■ Completa quanto segue
• A. Rispondi a queste domande sul testo da analizzare, una risposta per riga:
(i) Quali capitoli del libro trattano delle vicende sentimentali di Gaetano e della sua morte?
(ii) Come si chiamano le due donne diversissime citate nel testo?
(iii) Secondo l'ipotesi sussurrata dalle donne del vicinato, il malessere di Gaetano sarebbe la vendetta di chi?
• B. Ricopia dal testo da analizzare il tratto da "Ma c'è altro: straordinaria" fino a "donna, figlia mia.", senza alcuna modifica.

■ Testo da analizzare
☆ ☆ ☆
I Capitoli 11-13, sulle vicende sentimentali di Gaetano e la sua tragica morte, sono fra parti più belle del libro. Tutto da antologia: nulla da togliere, nessun particolare superfluo. "Sapienza" insita nel contenuto stesso della vicenda.

L'iniziazione all'amore, la sua semplice naturale nobiltà, le figure di Iole e di Silvana, due donne diversissime, intense, dove accanto ad un giudizio morale, che il popolo stesso pronuncia, si staglia un destino dolcissimo e tragico. Ecco cosa dice Silvana:

"Ricorderò quel giorno che mi avete accompagnata a casa mettendo il cesto del mio bucato nel calesse e camminando con me a piedi. Non ve lo ho mai detto prima, perchè non sono abituata e perchè sono timida. Vi voglio bene, Gaetano, siete un bravo ragazzo e ai miei occhi siete bello e amabile e credo anche che sareste un ottimo padre se avessimo figli. Da quando ci vediamo ho spesso pensato a come sarebbe la nostra vita insieme. Non mi spaventa la fatica, ci sono abituata. E se la sera andrò a letto stanca, meglio. Avrò voglia di venirvi vicino per scaldarvi, per parlare della giornata vissuta insieme e del futuro nostro e della nostra famiglia" Cap. 12,  pag. 149

 

Ma c'è altro: straordinaria e inquietante la storia della pedga, ipotesi che le donne del vicinato sussurrano, sul malessere di Gaetano, come vendetta della Iole: 

 

"Non c'è nulla di più terribile dell'odio di una donna, figlia mia.
☆ ☆ ☆
■ Dati forniti

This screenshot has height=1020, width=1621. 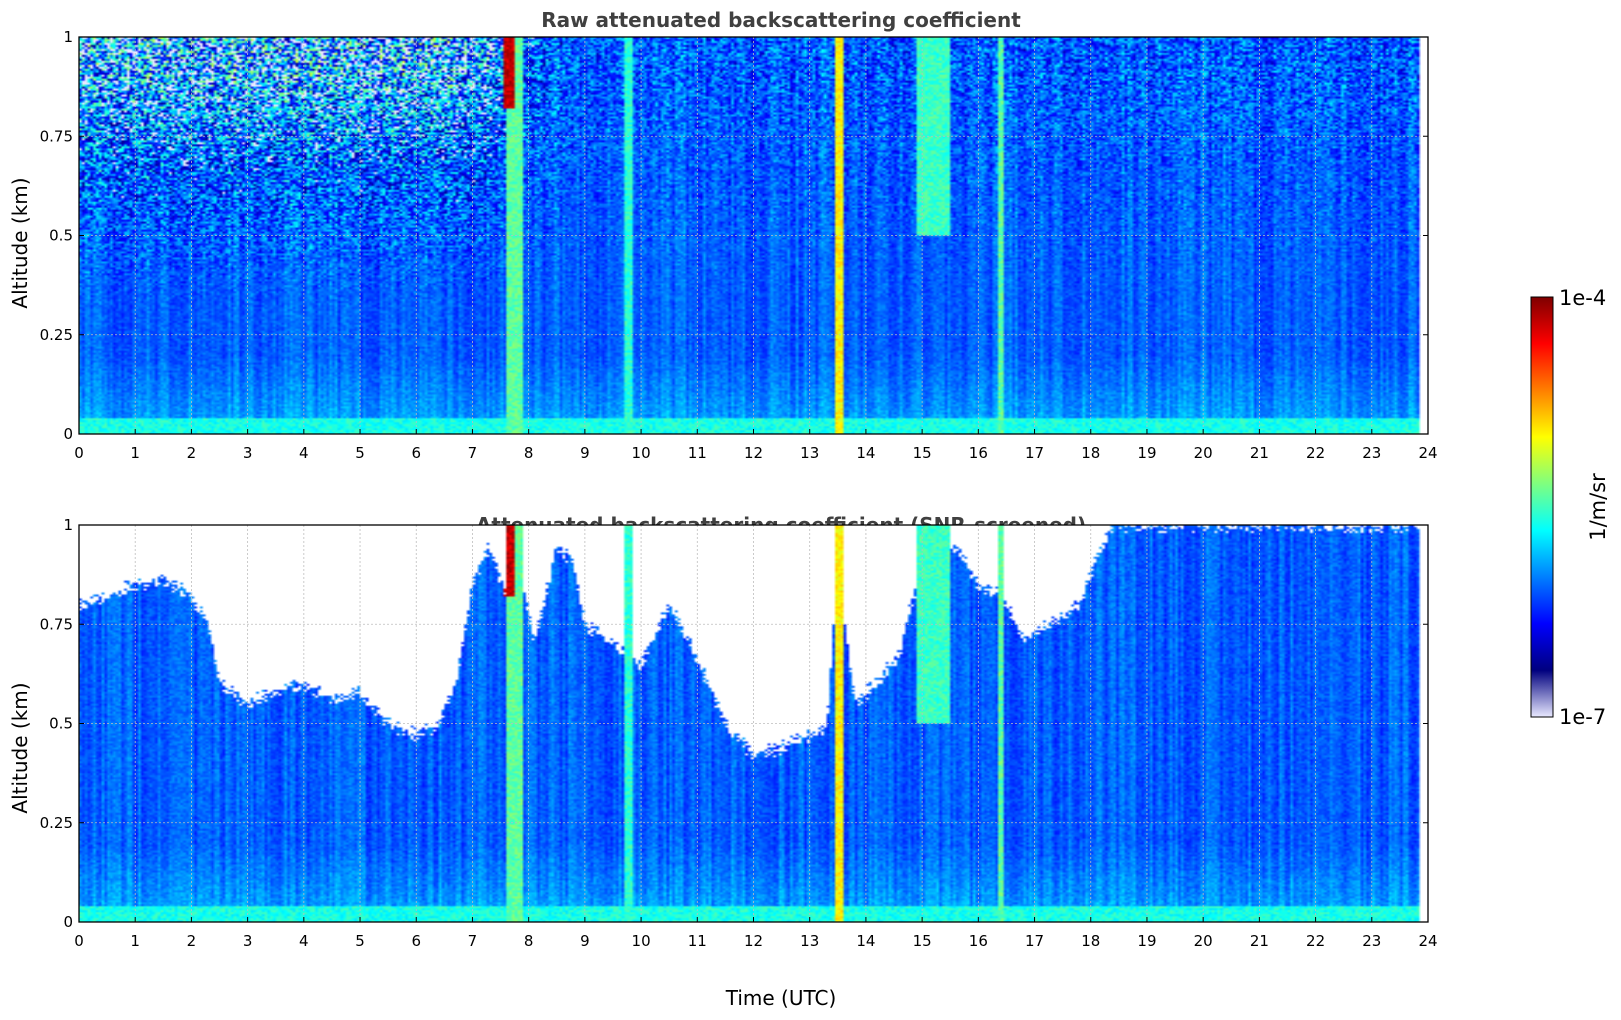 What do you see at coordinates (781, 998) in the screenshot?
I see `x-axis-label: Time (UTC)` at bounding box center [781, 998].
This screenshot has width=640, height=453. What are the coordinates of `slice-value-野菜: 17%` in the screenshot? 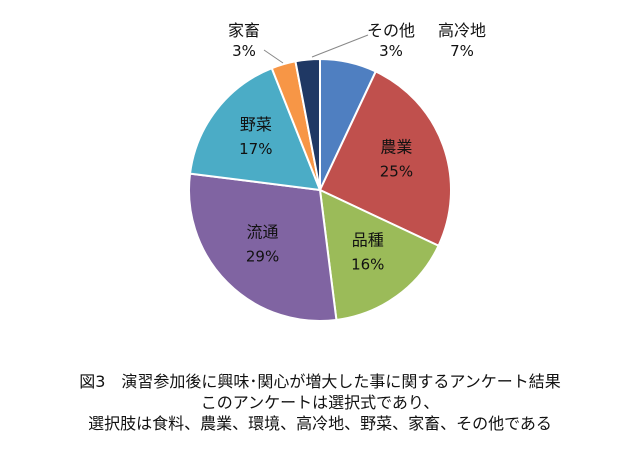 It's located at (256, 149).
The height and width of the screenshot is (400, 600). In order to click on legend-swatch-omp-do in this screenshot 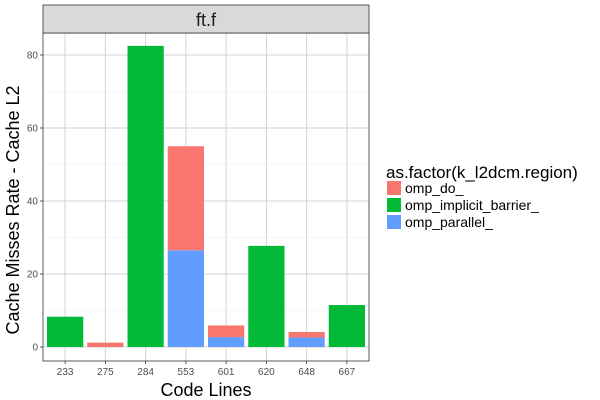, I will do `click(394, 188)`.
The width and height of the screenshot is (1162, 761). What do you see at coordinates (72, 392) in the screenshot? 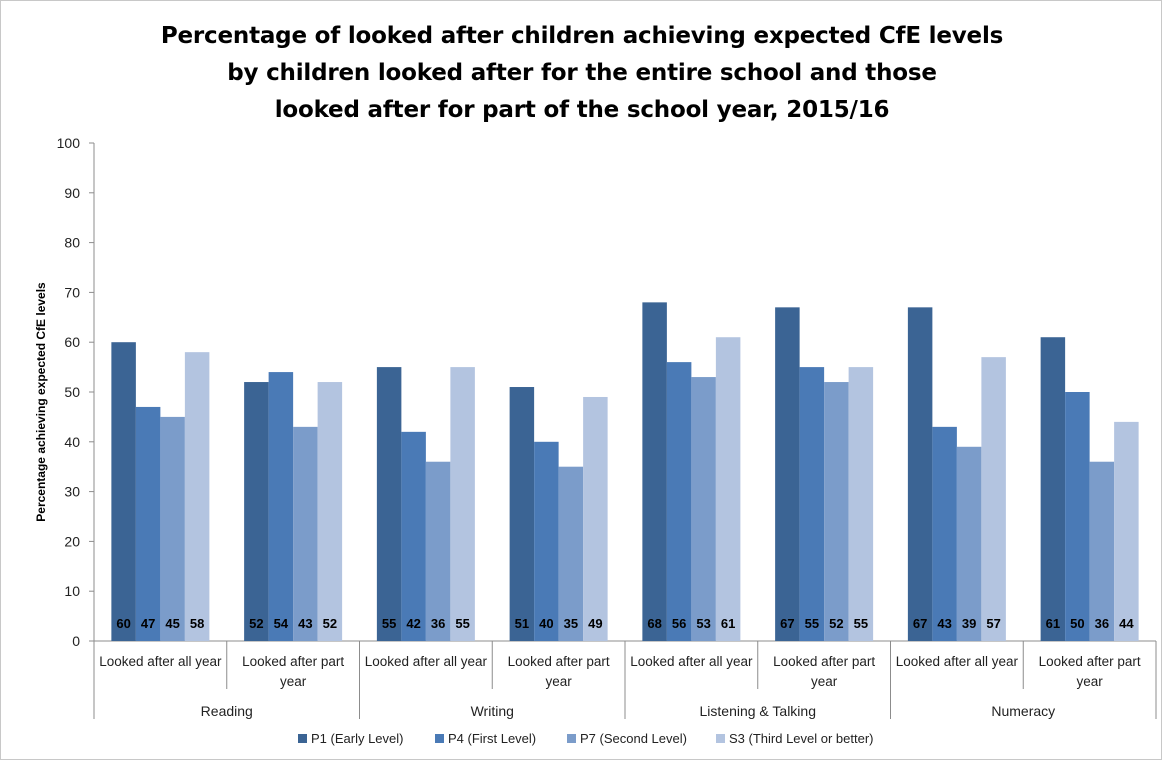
☆ ☆ ☆
■ Risposte numerate
• A.
(i) I capitoli 11-13.
(ii) Iole e Silvana.
(iii) Della Iole.

• B.
Ma c'è altro: straordinaria e inquietante la storia della pedga, ipotesi che le donne del vicinato sussurrano, sul malessere di Gaetano, come vendetta della Iole: 

 

"Non c'è nulla di più terribile dell'odio di una donna, figlia mia.